» Work instructions
In the records below, locate the line containing "Task: Click the bottom-left", then extract it and all following lines exactly, ending with the last line.

» Records to use
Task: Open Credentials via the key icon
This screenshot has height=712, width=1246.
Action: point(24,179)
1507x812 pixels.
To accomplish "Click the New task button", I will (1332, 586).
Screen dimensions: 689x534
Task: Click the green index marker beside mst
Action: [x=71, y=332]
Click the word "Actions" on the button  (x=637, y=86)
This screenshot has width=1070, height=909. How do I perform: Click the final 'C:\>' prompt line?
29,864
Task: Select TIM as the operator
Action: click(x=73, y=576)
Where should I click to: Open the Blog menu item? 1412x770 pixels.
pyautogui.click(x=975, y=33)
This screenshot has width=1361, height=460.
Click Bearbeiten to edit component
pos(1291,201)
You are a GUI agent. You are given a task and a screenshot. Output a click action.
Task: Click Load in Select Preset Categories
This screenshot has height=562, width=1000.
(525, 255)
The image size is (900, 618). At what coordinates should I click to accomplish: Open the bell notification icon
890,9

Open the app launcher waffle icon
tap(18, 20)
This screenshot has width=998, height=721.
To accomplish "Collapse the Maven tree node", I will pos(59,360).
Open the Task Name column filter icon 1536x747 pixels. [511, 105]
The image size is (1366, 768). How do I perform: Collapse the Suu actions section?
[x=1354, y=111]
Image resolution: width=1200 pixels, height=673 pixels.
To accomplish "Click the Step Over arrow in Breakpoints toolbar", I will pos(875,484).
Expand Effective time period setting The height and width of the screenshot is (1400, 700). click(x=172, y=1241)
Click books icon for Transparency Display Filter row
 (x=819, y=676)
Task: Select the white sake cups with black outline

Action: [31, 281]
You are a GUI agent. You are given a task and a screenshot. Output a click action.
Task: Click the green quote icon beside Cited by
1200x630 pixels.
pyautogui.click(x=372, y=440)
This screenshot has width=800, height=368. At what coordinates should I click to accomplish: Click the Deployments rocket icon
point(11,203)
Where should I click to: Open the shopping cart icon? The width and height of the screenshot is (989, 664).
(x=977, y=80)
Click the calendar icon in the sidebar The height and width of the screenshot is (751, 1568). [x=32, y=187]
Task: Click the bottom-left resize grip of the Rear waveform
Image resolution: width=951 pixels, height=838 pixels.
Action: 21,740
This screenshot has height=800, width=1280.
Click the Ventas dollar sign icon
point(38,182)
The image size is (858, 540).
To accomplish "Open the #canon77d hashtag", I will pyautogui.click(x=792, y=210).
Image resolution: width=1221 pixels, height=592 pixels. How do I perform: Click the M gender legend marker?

» Output below
Task: Click the bottom-left resize grip of the Rear waveform
Image resolution: width=951 pixels, height=838 pixels.
Action: 21,740
This screenshot has height=800, width=1280.
Click the Ventas dollar sign icon
point(38,182)
The image size is (858, 540).
To accomplish "Open the #canon77d hashtag", I will pyautogui.click(x=792, y=210).
Image resolution: width=1221 pixels, height=592 pixels. How do I perform: Click the M gender legend marker?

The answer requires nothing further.